WRITTEN EXERCISE: Repeat the data exactly, beginning with the line that contains "Screen dimensions: 340x215" and continuing through the end of the data.

start INFORMATION GIVEN

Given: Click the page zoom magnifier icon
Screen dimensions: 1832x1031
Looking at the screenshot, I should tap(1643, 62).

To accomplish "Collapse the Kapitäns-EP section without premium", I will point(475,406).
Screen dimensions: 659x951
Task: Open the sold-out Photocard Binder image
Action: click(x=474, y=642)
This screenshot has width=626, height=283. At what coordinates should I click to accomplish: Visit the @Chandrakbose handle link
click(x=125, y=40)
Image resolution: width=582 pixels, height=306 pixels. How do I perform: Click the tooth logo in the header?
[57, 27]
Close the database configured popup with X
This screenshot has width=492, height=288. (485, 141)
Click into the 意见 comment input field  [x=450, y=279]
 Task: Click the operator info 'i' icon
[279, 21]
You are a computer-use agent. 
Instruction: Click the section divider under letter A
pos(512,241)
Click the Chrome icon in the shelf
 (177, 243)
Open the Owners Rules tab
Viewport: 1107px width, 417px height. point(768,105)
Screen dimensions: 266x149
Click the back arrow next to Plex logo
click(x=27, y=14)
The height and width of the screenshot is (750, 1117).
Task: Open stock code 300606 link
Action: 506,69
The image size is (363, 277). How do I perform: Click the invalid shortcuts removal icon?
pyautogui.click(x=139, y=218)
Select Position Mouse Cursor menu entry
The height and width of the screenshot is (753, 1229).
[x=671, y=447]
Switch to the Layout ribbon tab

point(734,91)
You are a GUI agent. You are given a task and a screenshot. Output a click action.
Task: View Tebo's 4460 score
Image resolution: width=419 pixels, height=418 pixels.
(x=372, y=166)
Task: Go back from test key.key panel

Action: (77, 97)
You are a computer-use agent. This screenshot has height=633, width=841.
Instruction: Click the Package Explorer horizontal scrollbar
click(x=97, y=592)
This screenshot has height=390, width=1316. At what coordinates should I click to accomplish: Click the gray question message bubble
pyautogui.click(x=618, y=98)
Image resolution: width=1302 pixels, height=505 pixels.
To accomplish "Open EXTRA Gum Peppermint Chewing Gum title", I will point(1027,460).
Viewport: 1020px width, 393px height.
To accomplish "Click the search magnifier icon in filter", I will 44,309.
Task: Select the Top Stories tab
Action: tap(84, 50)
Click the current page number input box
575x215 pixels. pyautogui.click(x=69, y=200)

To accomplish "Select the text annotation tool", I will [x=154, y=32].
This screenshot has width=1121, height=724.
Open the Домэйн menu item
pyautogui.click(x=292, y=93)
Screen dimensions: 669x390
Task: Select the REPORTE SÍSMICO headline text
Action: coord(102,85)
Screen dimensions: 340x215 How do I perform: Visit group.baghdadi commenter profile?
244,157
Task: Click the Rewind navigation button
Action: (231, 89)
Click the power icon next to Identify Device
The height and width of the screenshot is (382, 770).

end INFORMATION GIVEN

OUTPUT FOR THIS EXERCISE:
Screen dimensions: 340x215 How do I perform: Visit group.baghdadi commenter profile?
244,157
Task: Click the Rewind navigation button
Action: (231, 89)
Click the power icon next to Identify Device
The height and width of the screenshot is (382, 770).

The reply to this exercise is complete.